Advanced Docker

../_images/docker.jpg

This is the advanced session of Docker. The topics include Managing data in Docker containers, Docker compose for building multiple containers, Docker for Data science, etc.

1. Managing data in Docker

From the above examples, we learned that a running Docker container is an isolated environment created from an Docker image. This means, although it is possible to store data within the “writable layer” of a container, there are some limitations:

  • The data doesn’t persist when that container is no longer running, and it can be difficult to get the data out of the container if another process needs it.
  • A container’s writable layer is tightly coupled to the host machine where the container is running. You can’t easily move the data somewhere else.

Docker offers three different ways to mount data into a container from the Docker host: volumes, bind mounts, or tmpfs volumes.

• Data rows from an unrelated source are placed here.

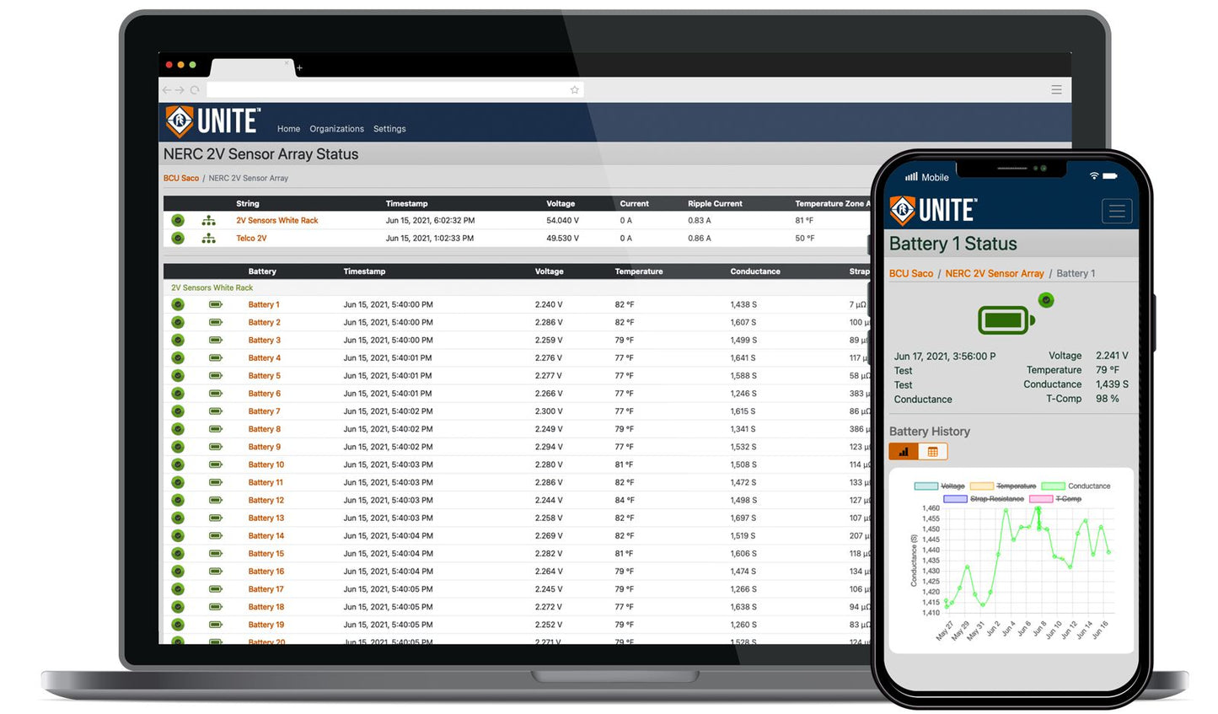Viewport: 1218px width, 714px height.
Task: Open the hamburger menu on the mobile app
Action: tap(1117, 211)
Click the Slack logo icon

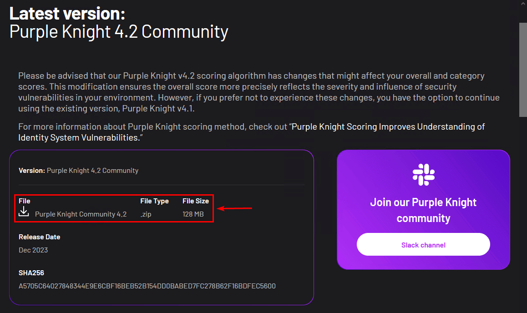pos(423,175)
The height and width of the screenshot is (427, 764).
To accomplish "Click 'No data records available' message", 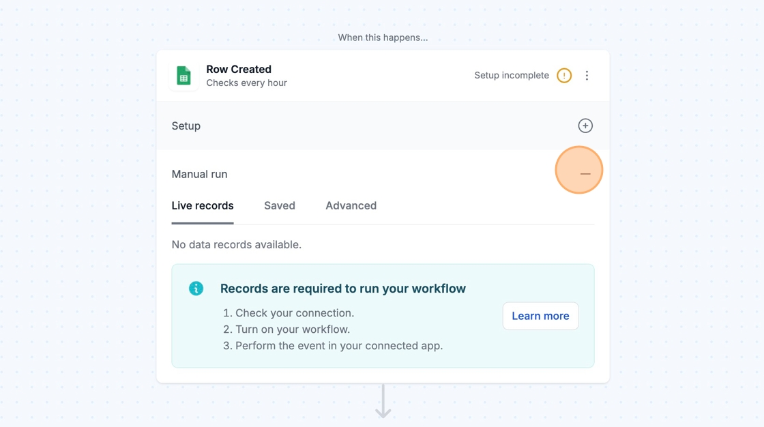I will coord(237,244).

For simplicity, we will only discuss bind mounts here, even though volumes is the more powerful and usable option for most use cases.

Note

If you’re using Docker for Windows make sure you have shared your drive.

1.1 Bind mounts

Bind mounts: When you use a bind mount, a file or directory on the host machine is mounted into a container.

../_images/bind_mount.png

Warning

  1. One side effect of using bind mounts, for better or for worse, is that you can change the host filesystem via processes running in a container, including creating, modifying, or deleting important system files or directories. This is a powerful ability which can have security implications, including impacting non-Docker processes on the host system.
  2. If you use bind-mount a file or directory that does not yet exist on the Docker host, Docker does not automatically create it for you, but generates an error. So make sure that file or directory exists before mounting it to the container.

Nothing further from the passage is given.